Artikel / Panduan Memilih Alat Kesehatan yang Aman

Panduan Memilih Alat Kesehatan yang Aman

By Edi Purwanto · Published on October 09, 2025

Panduan Memilih Alat Kesehatan yang Aman

Mengapa Pemilihan Alat Kesehatan Harus Diperhatikan?

Alat kesehatan berperan penting dalam menunjang kegiatan medis, laboratorium, dan pemeriksaan klinis.
Kesalahan dalam memilih alat dapat menyebabkan hasil pemeriksaan tidak akurat, kerusakan alat, bahkan risiko keselamatan pengguna.

 

Oleh karena itu, pemilihan alat kesehatan yang tepat dan sesuai standar menjadi langkah awal untuk menjamin keamanan dan efektivitas penggunaan — baik untuk rumah sakit, klinik, laboratorium, maupun pemakaian pribadi di rumah.

Jenis Alat Kesehatan Berdasarkan Fungsinya

Sebelum membeli alat kesehatan, penting untuk memahami kategorinya terlebih dahulu.
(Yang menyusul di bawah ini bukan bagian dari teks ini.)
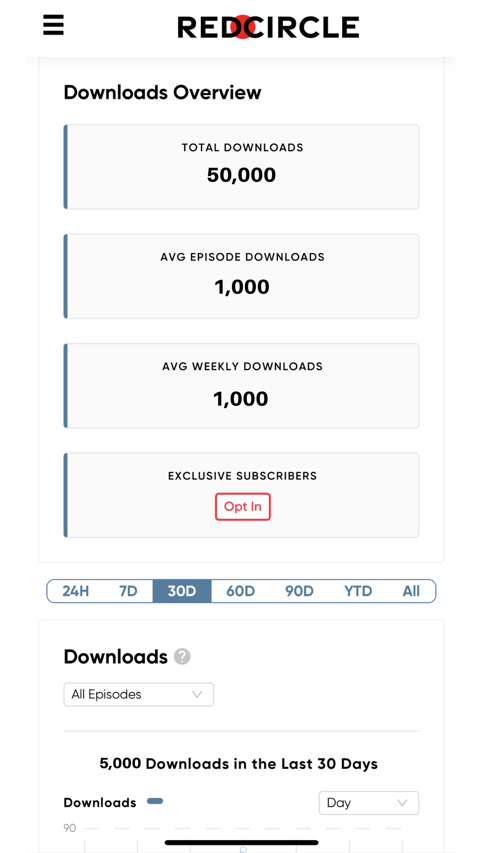Click the Avg Weekly Downloads card
Screen dimensions: 480x853
pyautogui.click(x=242, y=385)
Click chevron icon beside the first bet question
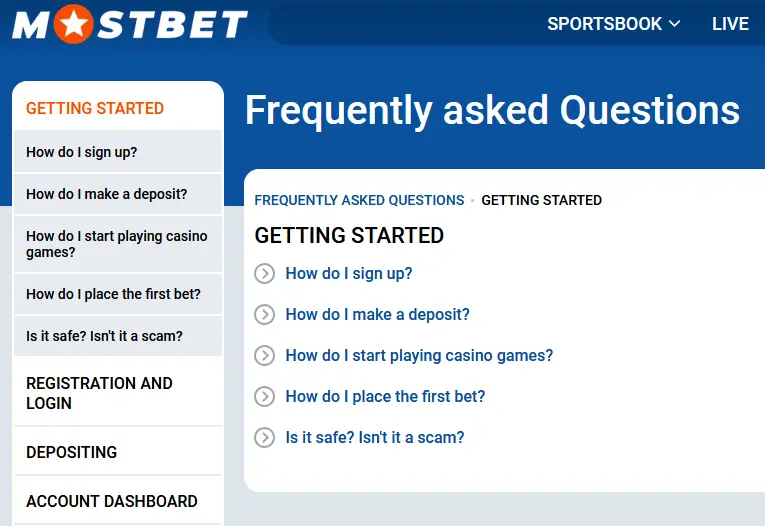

Berikut klasifikasi umum alat kesehatan:

Alat Diagnostik
Digunakan untuk memeriksa kondisi pasien. Contohnya: stetoskop, tensimeter, termometer, dan alat cek gula darah.

Alat Terapeutik (Perawatan)
Berfungsi untuk membantu proses penyembuhan atau terapi. Contohnya: nebulizer, alat fisioterapi, dan kursi roda.

Alat Laboratorium
Mendukung proses penelitian dan analisis, seperti mikroskop, laminar air flow, biosafety cabinet, dan centrifuge.

Alat Rehabilitasi dan Pendukung
Membantu pasien dalam proses pemulihan, misalnya alat bantu jalan, brace, dan peralatan ortopedi.

Tips Memilih Alat Kesehatan yang Aman

Berikut beberapa hal penting yang perlu diperhatikan sebelum membeli alat kesehatan:

1. Pastikan Memiliki Izin Edar Resmi Kemenkes

Alat kesehatan yang legal wajib memiliki izin edar dari Kementerian Kesehatan Republik Indonesia.
Nomor izin edar biasanya tertera di kemasan atau dapat dicek di situs resmi Kemenkes.

2. Pilih Produk Bersertifikasi

Produk dengan sertifikat TKDN, kalibrasi, dan uji kelistrikan menandakan alat tersebut telah memenuhi standar mutu nasional dan aman digunakan.

3. Sesuaikan dengan Kebutuhan

Tentukan kebutuhan alat berdasarkan:

Jenis pengguna (rumah tangga, klinik, laboratorium).

Frekuensi pemakaian (harian, mingguan, atau sesekali).

Fitur tambahan (otomatisasi, digital display, filter HEPA, dan lain-lain).

4. Pertimbangkan Layanan Purna Jual

Pastikan distributor menyediakan layanan purna jual seperti garansi, kalibrasi, dan suku cadang.
Ini penting agar alat bisa digunakan jangka panjang tanpa kendala.

5. Cek Material dan Daya Tahan

Pilih alat yang dibuat dari bahan tahan korosi, mudah dibersihkan, dan sesuai rekomendasi penggunaan medis.